In late 1988, facing financial shortfalls, KKRE flipped to a Business News/Talk format via the Colorado Springs-based network BRN (Business Radio Network). KKRE later changed its call sign to KCBR, standing for "Colorado's Business Radio". In 1991, after BRN switched its affiliation to another station, KCBR went dark.

By 1992, KCBR was acquired by the owners of KCMN, one of the first media duopolies in America. KCBR returned to the air with a mix of Christian talk and teaching and Christian AC. Now the call letters stood for "Colorado's K-Bright." KCBR ran Christian talk shows during the morning and midday hours and played Christian music in the afternoons, nights and weekends. With the sign on of KBIQ on the FM band, doing a full time Christian Contemporary format, KCBR gradually phased out its Christian AC music. In the late 1990s, KCBR and KCMN were sold to Crawford Broadcasting Company. Crawford soon adopted the nickname "Victory Radio" for KCBR.

────────────────

§ **ACTIVITY LIST**:
#1 List every radio station call sign that appears in the station history text.
#2 Write a continuation of the station history text, starting after its final sentence.

────────────────

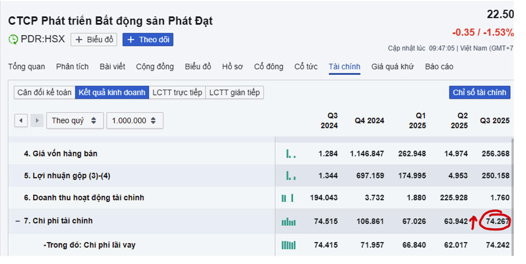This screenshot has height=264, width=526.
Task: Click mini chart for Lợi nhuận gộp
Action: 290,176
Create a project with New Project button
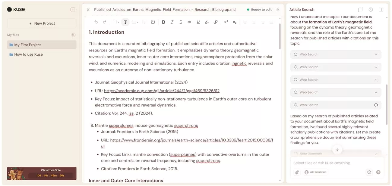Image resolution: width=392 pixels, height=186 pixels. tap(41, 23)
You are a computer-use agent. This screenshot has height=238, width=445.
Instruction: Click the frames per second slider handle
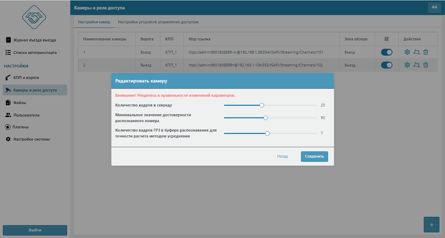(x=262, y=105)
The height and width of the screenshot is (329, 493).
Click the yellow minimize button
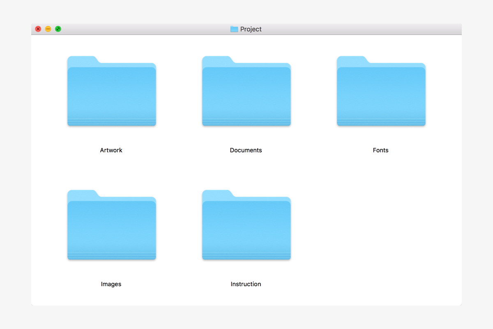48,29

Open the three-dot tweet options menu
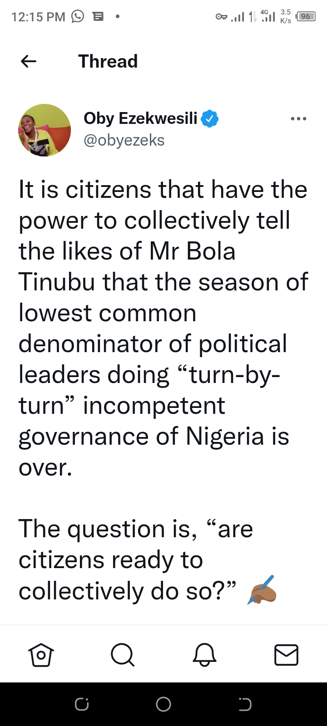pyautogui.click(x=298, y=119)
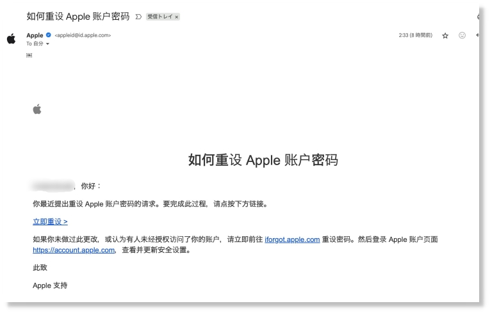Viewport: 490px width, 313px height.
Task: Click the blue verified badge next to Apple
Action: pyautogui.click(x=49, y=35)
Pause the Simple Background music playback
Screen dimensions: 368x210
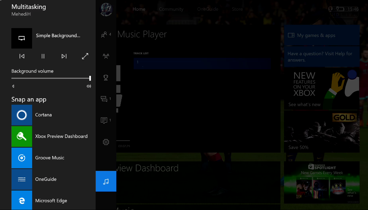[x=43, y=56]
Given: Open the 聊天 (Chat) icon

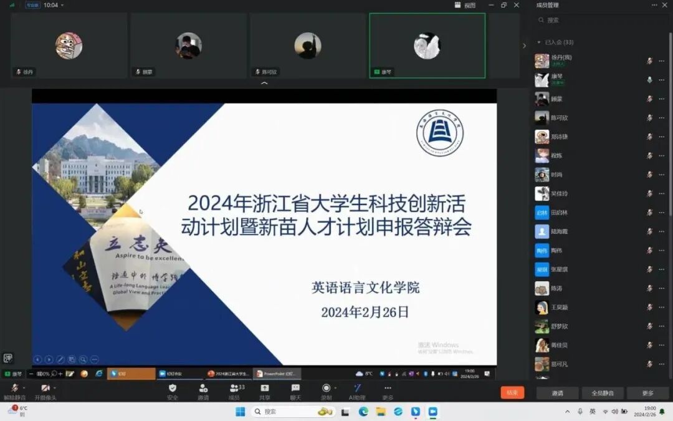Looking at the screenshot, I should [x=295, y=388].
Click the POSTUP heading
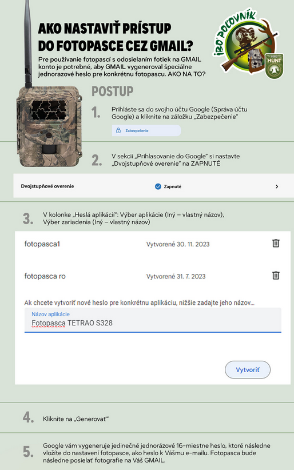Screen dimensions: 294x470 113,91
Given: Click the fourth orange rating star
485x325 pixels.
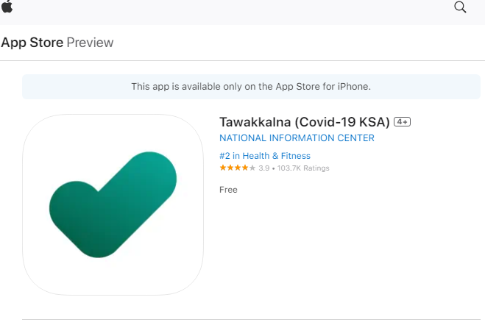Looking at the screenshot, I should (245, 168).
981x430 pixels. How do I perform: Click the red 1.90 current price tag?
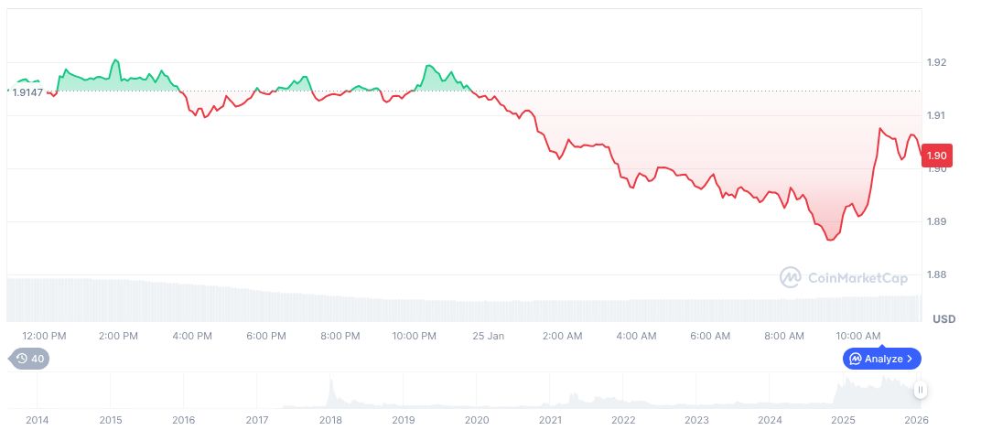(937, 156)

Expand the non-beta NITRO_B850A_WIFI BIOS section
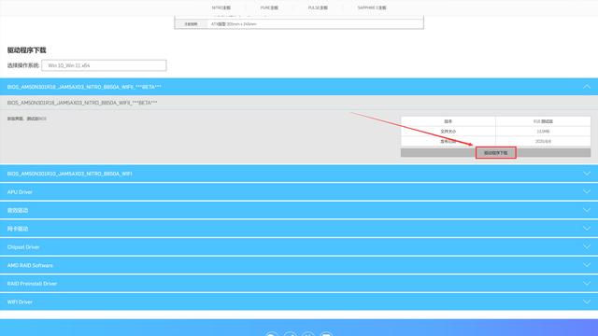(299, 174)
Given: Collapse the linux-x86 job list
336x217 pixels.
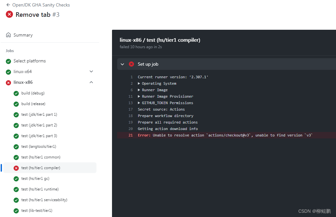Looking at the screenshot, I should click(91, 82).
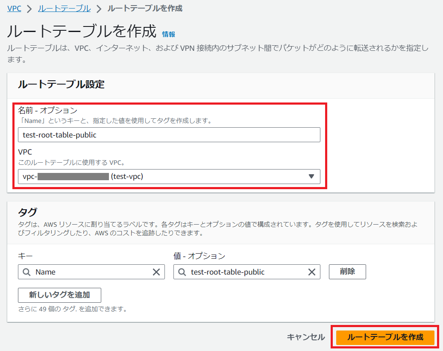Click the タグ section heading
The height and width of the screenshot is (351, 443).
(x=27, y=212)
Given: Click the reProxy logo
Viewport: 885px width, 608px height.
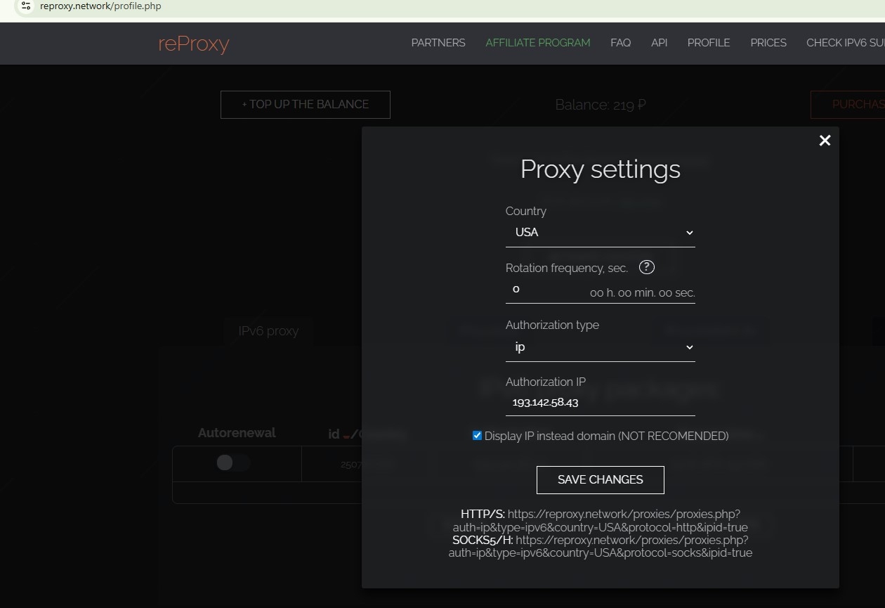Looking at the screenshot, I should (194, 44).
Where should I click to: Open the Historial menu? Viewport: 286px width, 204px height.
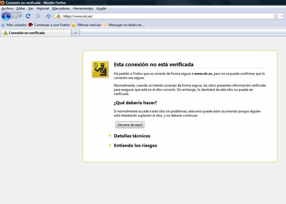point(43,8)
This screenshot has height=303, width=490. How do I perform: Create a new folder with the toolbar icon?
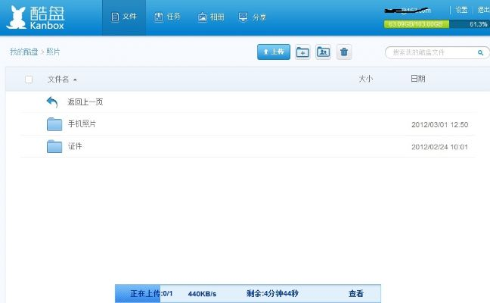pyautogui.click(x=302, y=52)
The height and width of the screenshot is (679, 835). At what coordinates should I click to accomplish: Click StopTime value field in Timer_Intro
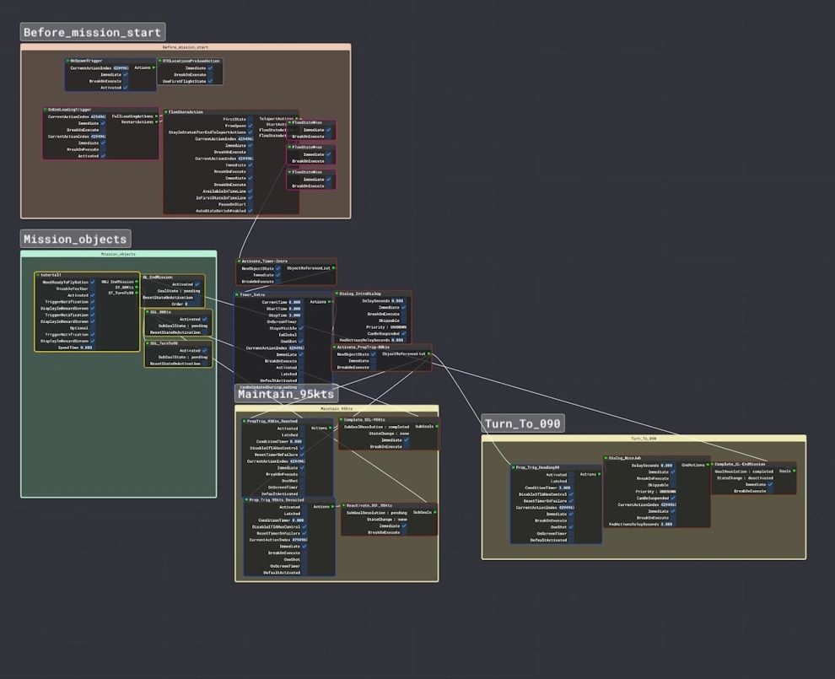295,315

────────────────

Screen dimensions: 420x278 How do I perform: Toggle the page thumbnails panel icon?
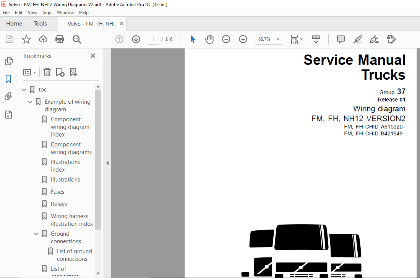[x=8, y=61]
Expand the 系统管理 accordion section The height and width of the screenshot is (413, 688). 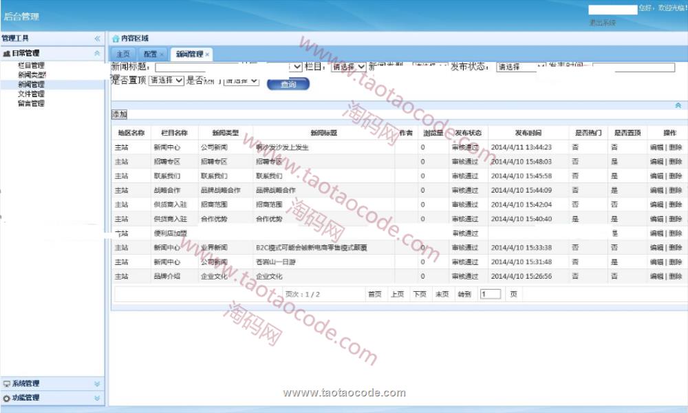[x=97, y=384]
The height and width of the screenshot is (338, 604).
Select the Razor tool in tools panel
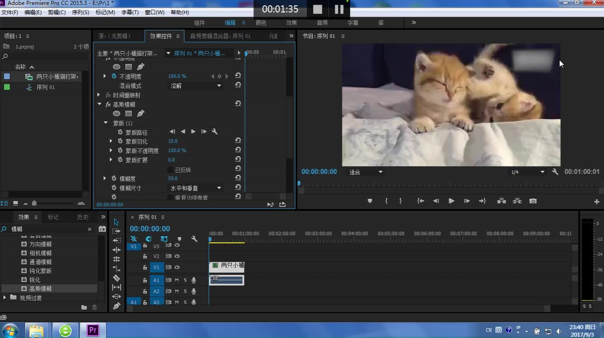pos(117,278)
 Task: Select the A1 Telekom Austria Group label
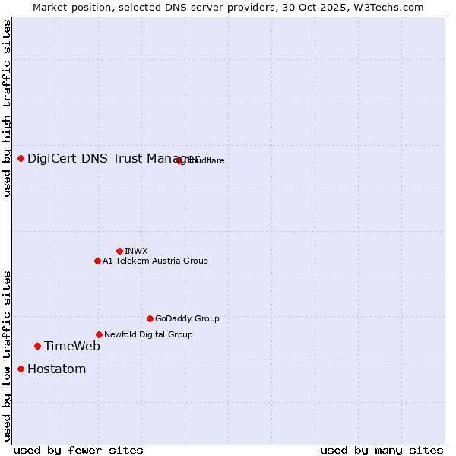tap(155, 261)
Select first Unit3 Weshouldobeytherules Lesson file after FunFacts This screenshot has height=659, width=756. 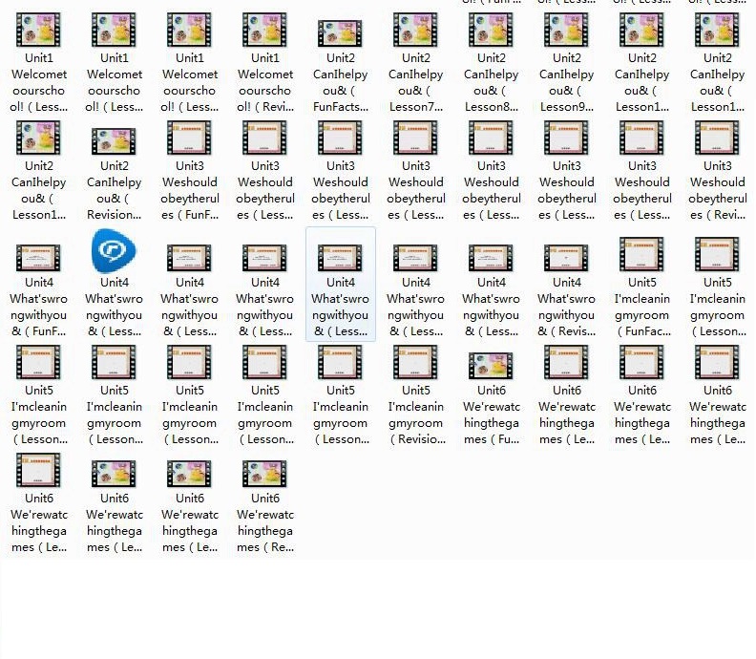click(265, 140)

────────────────

§ **ANSWERS PROVIDED**:
#1 KKRE, KCBR, KCMN, KBIQ

#2
In August 2006, Don Crawford Jr. son of Crawford Broadcasting owner Don Crawford Sr. bought KCBR and KCMN, for an undisclosed amount. (Formally, KCBR was purchased by a new company called DJR Broadcasting, owned by Crawford Jr.) The new owner said that the formats and staffing would stay the same at the stations. Crawford Jr. had begun working at Crawford Broadcasting in 1989, and had been a regional manager since 1994, responsible for the company's stations in Colorado Springs, Denver, Dallas, Los Angeles, and San Francisco. Following the purchase, Crawford continued to manage KAAM in Dallas.

Beginning in 2007, KCBR began broadcasting in HD Radio format.

In 2012, DJR Broadcasting sold KCBR and KCMN to the Pueblo Radio Group. The new owners gradually made changes to the station, eventually dropping the Christian Talk programs in August. The station transitioned to a standard News/Talk format in October. Longtime KCMN/KCBR personality Tron Simpson was heard from 6AM-8AM and 1PM-2PM, radio veteran Lee Roberts from 8AM-10AM, National Sports Talk host Jim Rome from 10AM-1PM, syndicated talker Phil Valentine from 2PM-3PM, and longtime local talk radio personality Chuck Baker along with local restaurant owner Chuck Graybill doing afternoons from 3PM-5PM. On March 27, 2013, Laura Ingraham replaced Jim Rome in the 10AM-1PM time slot, with crosstown station KCSF picking up Rome's show. After about 22 years on KCMN/KCBR, Tron Simpson left the station after October 10, 2014 pending management and format changes with KCBR. Simpson resumed his daily radio talk show online at www.tronshow.com and was picked up by crosstown KVOR for a Sunday afternoon local talk program.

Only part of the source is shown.